O individualismo surge, no estado atual do capitalismo, como o único princípio de organização das relações sociais. A sua eficácia reside, contudo, no grande esquecimento em que se baseia, pois, sendo produto de condições sociais objetivas, gera uma amnésia insidiosa sobre a sua própria génese.
Não nos confundamos: o individualismo, conjunto de mitos, crenças e performances que, continuamente,procura despolitizar a atenção, anestesiando-a para a mobilização coletiva, nada tem a ver com os processos de individuação atuantes à escala ontogenética. Estes, resultam da socialização em que as singularidades de cada pessoa se vão forjando em estreita imbricação com as forças (constrangimentos e possibilidades) sociais, moldando uma subjetividade única e irrepetível, mas socialmente produzida e, como tal, intrinsecamente relacional.

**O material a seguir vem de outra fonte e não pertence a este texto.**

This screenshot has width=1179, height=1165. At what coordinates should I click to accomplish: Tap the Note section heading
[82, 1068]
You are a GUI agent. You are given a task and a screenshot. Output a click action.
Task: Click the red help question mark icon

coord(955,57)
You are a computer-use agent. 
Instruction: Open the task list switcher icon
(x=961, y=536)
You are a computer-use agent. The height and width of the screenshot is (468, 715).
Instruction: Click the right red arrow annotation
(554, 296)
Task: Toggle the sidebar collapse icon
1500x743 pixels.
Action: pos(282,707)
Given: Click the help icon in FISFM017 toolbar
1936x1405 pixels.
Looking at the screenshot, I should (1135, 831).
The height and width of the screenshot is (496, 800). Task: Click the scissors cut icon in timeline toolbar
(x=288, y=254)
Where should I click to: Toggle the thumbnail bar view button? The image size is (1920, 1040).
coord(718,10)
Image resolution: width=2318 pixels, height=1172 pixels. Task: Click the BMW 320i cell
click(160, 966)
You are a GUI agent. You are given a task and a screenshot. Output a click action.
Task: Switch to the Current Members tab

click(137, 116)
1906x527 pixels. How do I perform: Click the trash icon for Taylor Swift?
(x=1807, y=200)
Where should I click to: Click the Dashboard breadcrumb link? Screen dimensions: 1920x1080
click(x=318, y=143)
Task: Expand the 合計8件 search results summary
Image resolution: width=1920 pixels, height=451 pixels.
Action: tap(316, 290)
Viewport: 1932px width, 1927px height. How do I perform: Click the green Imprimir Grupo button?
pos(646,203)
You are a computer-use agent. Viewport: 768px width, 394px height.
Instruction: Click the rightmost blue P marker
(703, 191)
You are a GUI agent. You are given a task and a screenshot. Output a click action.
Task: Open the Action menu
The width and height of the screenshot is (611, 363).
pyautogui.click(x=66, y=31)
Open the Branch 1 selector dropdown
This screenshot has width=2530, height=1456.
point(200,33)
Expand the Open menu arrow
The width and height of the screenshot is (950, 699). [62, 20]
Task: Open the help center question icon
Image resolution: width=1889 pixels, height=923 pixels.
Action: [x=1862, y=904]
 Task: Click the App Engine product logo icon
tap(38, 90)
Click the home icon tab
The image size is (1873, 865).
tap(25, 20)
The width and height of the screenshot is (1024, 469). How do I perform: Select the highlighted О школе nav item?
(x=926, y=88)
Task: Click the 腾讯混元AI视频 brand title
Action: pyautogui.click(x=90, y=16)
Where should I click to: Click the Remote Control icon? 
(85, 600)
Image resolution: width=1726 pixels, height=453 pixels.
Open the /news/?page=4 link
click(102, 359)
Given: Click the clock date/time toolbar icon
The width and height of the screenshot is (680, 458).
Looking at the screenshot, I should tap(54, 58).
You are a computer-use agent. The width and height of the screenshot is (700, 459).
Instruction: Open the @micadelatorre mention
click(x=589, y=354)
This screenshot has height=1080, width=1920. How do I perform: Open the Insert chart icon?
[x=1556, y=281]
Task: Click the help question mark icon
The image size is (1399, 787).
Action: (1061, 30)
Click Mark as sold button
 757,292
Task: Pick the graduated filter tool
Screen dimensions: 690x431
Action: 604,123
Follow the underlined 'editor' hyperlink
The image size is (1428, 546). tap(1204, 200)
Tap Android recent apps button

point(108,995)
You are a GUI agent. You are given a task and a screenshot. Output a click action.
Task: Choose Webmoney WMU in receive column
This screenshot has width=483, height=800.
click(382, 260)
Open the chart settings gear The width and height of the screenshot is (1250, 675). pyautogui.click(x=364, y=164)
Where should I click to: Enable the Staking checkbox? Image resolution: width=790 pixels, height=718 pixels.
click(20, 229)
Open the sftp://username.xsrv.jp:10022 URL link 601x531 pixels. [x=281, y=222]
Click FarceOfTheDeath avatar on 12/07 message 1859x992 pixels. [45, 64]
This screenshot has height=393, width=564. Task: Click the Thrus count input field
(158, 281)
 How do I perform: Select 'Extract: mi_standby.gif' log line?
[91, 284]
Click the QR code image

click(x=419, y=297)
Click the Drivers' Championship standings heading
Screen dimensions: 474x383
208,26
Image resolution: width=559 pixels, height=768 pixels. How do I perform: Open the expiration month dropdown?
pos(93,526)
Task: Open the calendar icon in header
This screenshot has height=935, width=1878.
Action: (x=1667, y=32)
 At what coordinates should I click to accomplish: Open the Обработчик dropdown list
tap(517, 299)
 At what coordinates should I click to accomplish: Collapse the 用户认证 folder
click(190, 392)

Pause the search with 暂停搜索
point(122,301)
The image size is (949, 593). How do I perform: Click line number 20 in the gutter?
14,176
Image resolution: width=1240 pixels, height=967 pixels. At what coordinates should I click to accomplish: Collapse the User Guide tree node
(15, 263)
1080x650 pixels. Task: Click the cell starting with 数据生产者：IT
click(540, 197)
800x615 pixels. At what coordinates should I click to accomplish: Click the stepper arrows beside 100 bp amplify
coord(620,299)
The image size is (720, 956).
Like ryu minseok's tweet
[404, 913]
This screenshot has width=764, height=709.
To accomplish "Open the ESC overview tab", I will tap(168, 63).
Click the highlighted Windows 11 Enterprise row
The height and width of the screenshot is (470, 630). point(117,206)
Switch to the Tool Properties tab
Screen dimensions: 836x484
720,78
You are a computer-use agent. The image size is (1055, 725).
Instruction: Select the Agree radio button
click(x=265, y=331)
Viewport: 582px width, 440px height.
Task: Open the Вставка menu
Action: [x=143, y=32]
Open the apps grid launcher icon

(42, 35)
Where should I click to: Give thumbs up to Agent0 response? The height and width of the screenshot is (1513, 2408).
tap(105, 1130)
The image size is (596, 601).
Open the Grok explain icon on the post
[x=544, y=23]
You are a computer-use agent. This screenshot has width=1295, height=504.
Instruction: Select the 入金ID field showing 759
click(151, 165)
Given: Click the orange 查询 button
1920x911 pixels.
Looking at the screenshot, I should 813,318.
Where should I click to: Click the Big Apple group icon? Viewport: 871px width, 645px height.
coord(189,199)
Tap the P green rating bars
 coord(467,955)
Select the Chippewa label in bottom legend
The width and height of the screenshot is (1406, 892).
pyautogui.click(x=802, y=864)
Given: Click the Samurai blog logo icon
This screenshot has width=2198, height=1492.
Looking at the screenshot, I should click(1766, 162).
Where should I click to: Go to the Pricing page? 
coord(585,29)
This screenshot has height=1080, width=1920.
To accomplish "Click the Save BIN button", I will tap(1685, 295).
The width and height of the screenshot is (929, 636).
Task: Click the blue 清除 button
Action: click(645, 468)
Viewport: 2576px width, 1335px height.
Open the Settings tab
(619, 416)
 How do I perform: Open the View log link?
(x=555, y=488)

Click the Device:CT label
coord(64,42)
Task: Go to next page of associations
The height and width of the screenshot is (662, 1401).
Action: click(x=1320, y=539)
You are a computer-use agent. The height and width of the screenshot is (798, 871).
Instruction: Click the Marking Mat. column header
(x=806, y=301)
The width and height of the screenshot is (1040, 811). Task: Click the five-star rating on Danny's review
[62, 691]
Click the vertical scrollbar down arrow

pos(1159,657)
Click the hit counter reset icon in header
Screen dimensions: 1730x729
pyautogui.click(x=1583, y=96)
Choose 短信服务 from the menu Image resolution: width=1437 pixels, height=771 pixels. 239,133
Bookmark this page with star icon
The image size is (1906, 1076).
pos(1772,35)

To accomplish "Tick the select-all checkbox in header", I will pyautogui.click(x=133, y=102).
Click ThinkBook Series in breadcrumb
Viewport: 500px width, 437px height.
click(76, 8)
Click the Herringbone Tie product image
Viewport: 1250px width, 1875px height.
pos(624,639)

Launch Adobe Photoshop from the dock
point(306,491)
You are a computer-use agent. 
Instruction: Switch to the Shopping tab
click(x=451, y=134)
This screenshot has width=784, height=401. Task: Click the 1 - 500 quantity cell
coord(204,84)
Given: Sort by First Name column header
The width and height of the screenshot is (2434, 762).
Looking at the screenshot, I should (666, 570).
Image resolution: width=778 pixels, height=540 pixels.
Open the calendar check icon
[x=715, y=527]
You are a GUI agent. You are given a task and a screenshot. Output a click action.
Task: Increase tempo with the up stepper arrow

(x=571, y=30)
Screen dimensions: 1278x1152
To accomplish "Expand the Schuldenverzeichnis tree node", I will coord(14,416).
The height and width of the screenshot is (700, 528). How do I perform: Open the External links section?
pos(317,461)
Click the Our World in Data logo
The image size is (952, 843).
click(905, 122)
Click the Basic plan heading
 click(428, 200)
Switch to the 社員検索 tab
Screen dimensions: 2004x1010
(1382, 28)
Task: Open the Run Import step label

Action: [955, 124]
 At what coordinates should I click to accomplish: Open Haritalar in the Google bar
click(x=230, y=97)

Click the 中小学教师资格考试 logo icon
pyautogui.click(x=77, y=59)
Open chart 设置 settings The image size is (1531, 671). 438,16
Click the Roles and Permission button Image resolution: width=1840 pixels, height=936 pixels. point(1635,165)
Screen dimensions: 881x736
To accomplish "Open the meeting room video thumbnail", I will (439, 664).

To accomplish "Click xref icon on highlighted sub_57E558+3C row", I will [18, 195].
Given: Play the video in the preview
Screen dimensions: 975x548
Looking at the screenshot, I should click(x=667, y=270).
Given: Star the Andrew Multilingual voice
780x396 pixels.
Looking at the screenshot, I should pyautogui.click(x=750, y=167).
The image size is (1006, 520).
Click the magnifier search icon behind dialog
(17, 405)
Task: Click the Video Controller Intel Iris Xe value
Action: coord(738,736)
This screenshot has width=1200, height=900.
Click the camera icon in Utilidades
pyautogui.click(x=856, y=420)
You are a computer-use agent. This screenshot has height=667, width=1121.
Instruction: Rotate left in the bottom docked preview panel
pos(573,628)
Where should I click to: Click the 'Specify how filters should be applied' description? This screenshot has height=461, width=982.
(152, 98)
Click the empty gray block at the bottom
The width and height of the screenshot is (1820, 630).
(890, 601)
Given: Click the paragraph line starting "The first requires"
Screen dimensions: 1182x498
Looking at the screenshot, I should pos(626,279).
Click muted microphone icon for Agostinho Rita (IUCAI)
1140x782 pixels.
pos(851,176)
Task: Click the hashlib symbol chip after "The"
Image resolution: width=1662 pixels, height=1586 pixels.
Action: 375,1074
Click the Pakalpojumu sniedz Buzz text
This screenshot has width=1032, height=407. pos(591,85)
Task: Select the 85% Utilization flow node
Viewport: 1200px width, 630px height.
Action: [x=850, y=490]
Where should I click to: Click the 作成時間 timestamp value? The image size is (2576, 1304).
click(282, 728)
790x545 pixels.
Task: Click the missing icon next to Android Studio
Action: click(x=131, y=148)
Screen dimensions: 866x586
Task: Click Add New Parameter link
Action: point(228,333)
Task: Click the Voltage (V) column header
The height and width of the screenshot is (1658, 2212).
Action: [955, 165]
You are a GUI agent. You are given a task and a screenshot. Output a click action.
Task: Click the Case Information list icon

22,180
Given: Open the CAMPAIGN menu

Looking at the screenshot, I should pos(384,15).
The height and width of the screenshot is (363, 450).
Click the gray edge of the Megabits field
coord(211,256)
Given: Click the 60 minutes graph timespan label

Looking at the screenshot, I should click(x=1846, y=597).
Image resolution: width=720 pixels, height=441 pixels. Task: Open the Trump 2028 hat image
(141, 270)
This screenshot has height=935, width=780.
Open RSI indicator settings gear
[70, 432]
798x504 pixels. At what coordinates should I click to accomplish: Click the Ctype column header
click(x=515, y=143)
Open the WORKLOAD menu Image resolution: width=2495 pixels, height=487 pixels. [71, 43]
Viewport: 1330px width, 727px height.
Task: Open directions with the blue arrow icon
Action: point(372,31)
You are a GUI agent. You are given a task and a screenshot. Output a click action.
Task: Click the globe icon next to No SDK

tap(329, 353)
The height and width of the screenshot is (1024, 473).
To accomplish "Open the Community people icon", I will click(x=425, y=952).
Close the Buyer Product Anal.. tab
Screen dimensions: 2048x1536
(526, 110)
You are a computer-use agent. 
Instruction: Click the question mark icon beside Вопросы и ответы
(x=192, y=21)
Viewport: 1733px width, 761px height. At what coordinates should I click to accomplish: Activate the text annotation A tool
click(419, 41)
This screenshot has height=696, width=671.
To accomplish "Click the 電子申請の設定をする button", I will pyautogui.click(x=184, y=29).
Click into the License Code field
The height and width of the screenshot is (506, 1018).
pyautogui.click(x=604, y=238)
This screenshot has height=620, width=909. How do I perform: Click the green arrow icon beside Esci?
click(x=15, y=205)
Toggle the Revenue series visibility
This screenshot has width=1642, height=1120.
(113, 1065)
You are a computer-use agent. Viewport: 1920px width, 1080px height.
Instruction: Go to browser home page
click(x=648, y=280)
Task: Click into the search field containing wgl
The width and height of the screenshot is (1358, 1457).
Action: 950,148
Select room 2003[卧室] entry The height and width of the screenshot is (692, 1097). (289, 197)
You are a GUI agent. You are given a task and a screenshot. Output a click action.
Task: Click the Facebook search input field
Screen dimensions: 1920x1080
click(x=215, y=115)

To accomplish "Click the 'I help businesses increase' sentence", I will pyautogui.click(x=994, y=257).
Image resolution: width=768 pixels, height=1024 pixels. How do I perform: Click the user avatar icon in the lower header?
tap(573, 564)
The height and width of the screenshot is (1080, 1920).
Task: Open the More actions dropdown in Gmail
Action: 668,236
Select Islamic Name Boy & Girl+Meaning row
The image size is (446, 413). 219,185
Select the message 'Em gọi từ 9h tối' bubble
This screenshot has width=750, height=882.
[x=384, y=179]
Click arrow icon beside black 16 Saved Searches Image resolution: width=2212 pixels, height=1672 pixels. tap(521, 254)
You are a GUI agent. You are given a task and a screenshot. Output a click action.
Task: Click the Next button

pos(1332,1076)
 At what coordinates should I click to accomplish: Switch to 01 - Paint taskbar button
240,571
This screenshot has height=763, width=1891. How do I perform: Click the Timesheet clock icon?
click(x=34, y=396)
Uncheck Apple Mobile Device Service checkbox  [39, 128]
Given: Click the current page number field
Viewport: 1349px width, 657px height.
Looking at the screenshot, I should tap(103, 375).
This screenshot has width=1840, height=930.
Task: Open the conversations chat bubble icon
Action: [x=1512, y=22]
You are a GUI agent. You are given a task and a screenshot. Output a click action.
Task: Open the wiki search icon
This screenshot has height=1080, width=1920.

Dito de outra forma: a pessoa modelo do individualismo do capitalismo tardio é uma espécie de criador incriado, que cortou toda a relação de dependência/reciprocidade face aos demais e que se imagina aquém e além dos conflitos estruturais da nossa sociedade.
Por isso, proclama-se a “autenticidade”, a “emoção”, a “experiência” ou a “verdade pessoal” como ímpar e totalitário diapasão de perceção da realidade e, até, como arauto da única racionalidade moralmente aceitável: a da livre iniciativa “empreendedora”, autêntico “design psicológico” que coloca a empresa na mente das pessoas e que transforma, por alquimia social, a exploração em projeto e o controlo disciplinar em desejo, mesmo quando se apresenta sob formas enganadoramente empoderadas (os discursos identitários essencialistas e incomunicantes).
Enquanto projeto socializador total, o individualismo atinge as estruturas das disposições éticas e emocionais mais profundas, danificando a forma como cada pessoa se vê a si mesma e a si-mesma-no-mundo.